Jean-Claude Juncker geht als hoher Favorit in die Kampfabstimmung um die Spitzenkandidatur der europäischen Konservativen für die Europawahl im Mai. Nach dem Rückzug des früheren lettischen Ministerpräsidenten Valdis Dombrovskis tritt am Freitag im irischen Dublin nur noch EU-Binnenmarktkommissar Michel Barnier aus Frankreich gegen den Luxemburger an. Juncker hat die Rückendeckung unter anderem von der deutschen Kanzlerin Angela Merkel.
Die EVP, derzeit größte Partei in Europa und in Umfragen gegenwärtig gleichauf mit den Sozialisten, ist die letzte große Partei, die ihren Spitzenkandidaten kürt. Die Sozialisten gehen mit dem deutschen SPD-Politiker Martin Schulz ins Rennen.
Die Europäische Volkspartei, ein Zusammenschluss von 73 Parteien aus 39 Ländern, ist am Donnerstag zu ihrem Nominierungsparteitag zusammenkommen. Die 2000 Delegierten wollen auch die Leitlinien für die Wahlkampagne verabschieden. Die Konservativen ziehen unter dem Motto "Glaube an den Menschen!" in den Wahlkampf, der sich vor allem um die Themen Arbeitsplätze und Wachstum drehen soll. "Wir müssen hier ein klareres Profil zeigen", forderte der Vorsitzende der CDU/CSU-Gruppe in der EVP, Herbert Reul.
Der Sieger der Kampfabstimmung am Freitag - entweder der langjährige Europa-Kenner Juncker oder Binnenmarktkommissar Barnier - wird der erste offizielle Spitzenkandidat der EVP sein. Wer am Freitag nominiert wird, hat gute Chancen auch EU-Kommissionspräsident José Manuel Barroso zu beerben, dessen zweite Amtszeit im Oktober zu Ende geht.

• Datenauszüge:
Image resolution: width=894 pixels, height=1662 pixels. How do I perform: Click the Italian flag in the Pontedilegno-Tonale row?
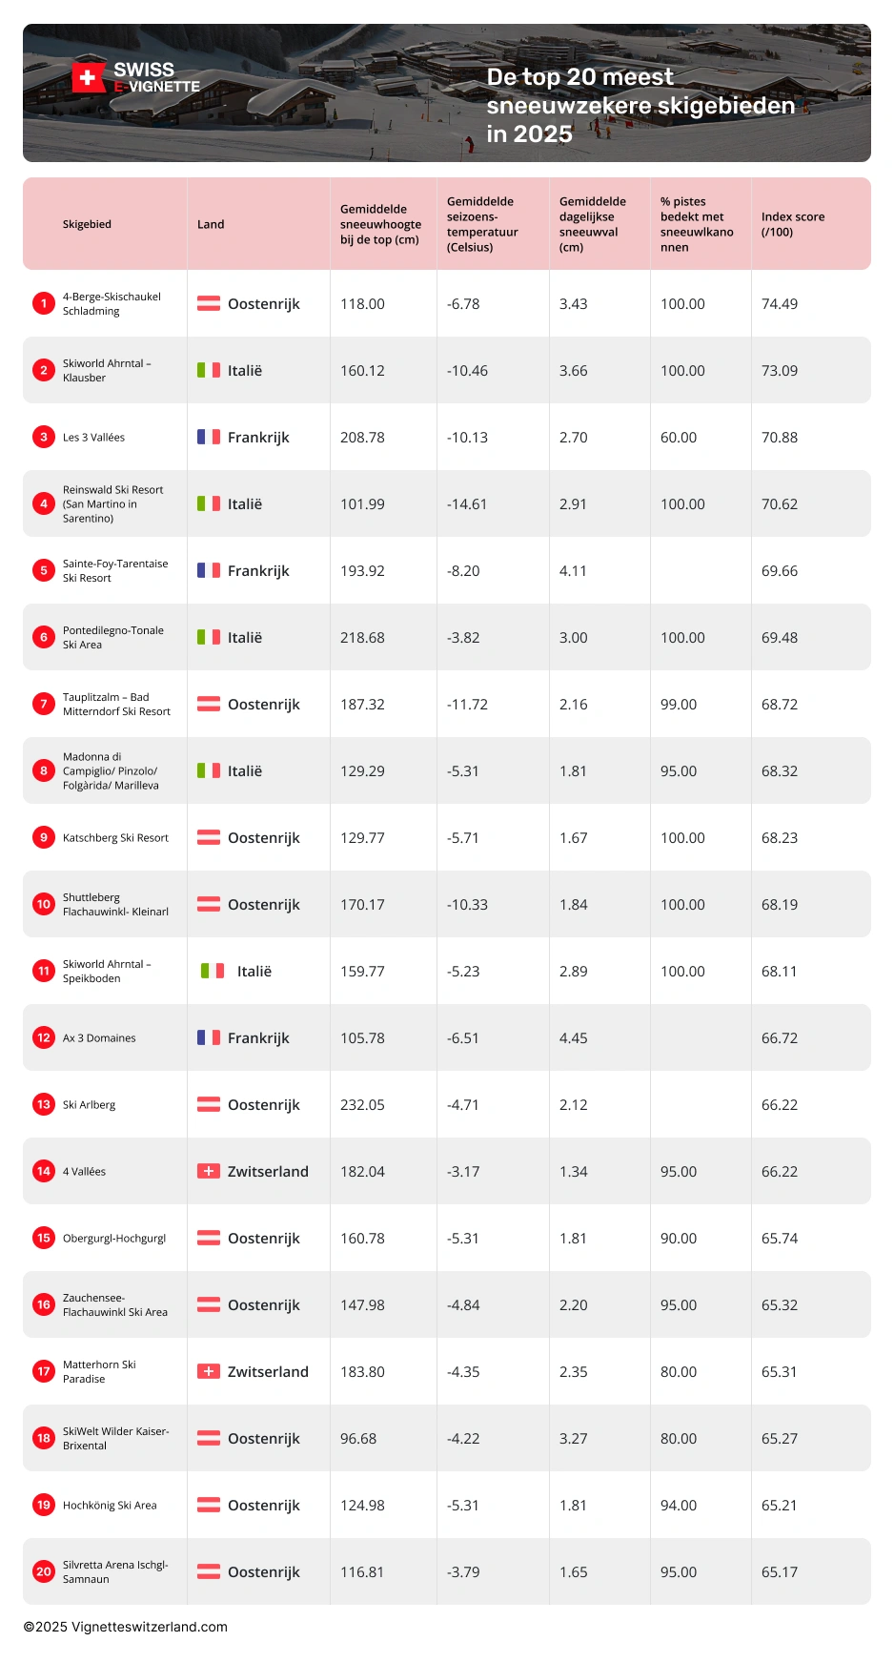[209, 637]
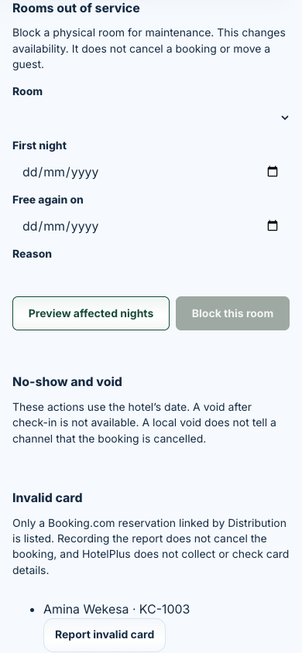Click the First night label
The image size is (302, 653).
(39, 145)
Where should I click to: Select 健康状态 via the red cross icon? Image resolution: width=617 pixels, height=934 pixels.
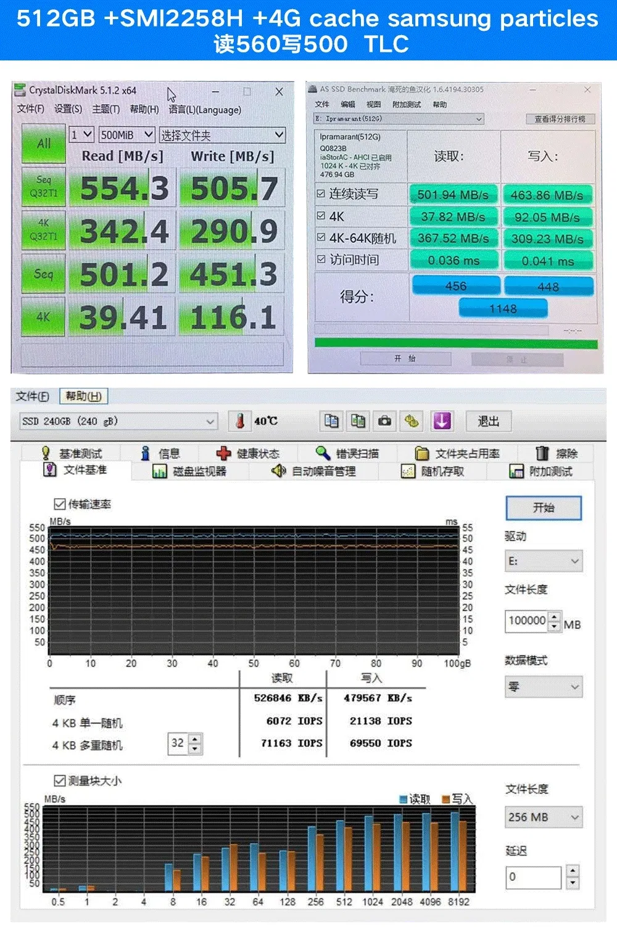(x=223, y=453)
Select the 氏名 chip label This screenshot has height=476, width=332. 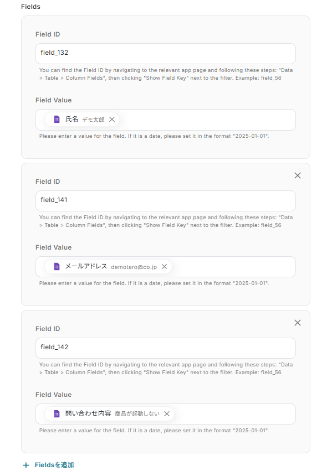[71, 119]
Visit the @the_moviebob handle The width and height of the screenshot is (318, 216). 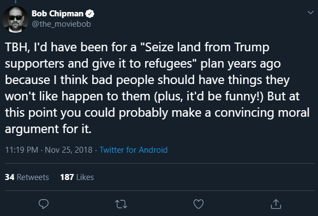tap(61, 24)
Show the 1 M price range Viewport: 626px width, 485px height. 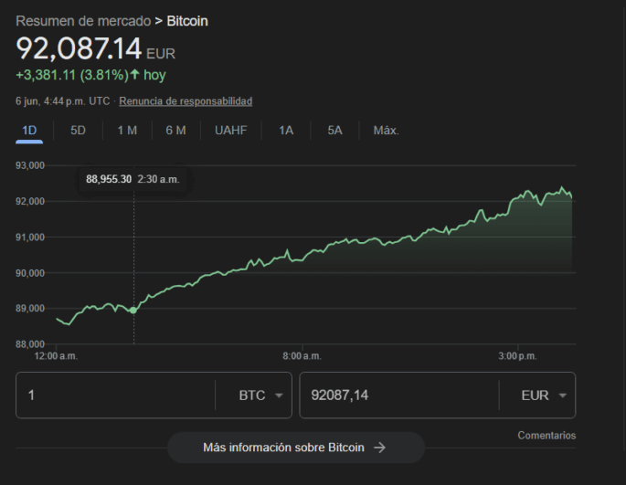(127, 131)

• Aufgabenstellung: Geben Sie aus dem Artikel über die EVP-Spitzenkandidatur die Passage von „Jean-Claude Juncker geht“ bis einschließlich „Kanzlerin Angela Merkel.“ wortgetreu wieder. Die Daten stehen in keinem Zusammenhang mit dem Artikel über die EVP-Spitzenkandidatur.

• Schriftliche Lösung:
Jean-Claude Juncker geht als hoher Favorit in die Kampfabstimmung um die Spitzenkandidatur der europäischen Konservativen für die Europawahl im Mai. Nach dem Rückzug des früheren lettischen Ministerpräsidenten Valdis Dombrovskis tritt am Freitag im irischen Dublin nur noch EU-Binnenmarktkommissar Michel Barnier aus Frankreich gegen den Luxemburger an. Juncker hat die Rückendeckung unter anderem von der deutschen Kanzlerin Angela Merkel.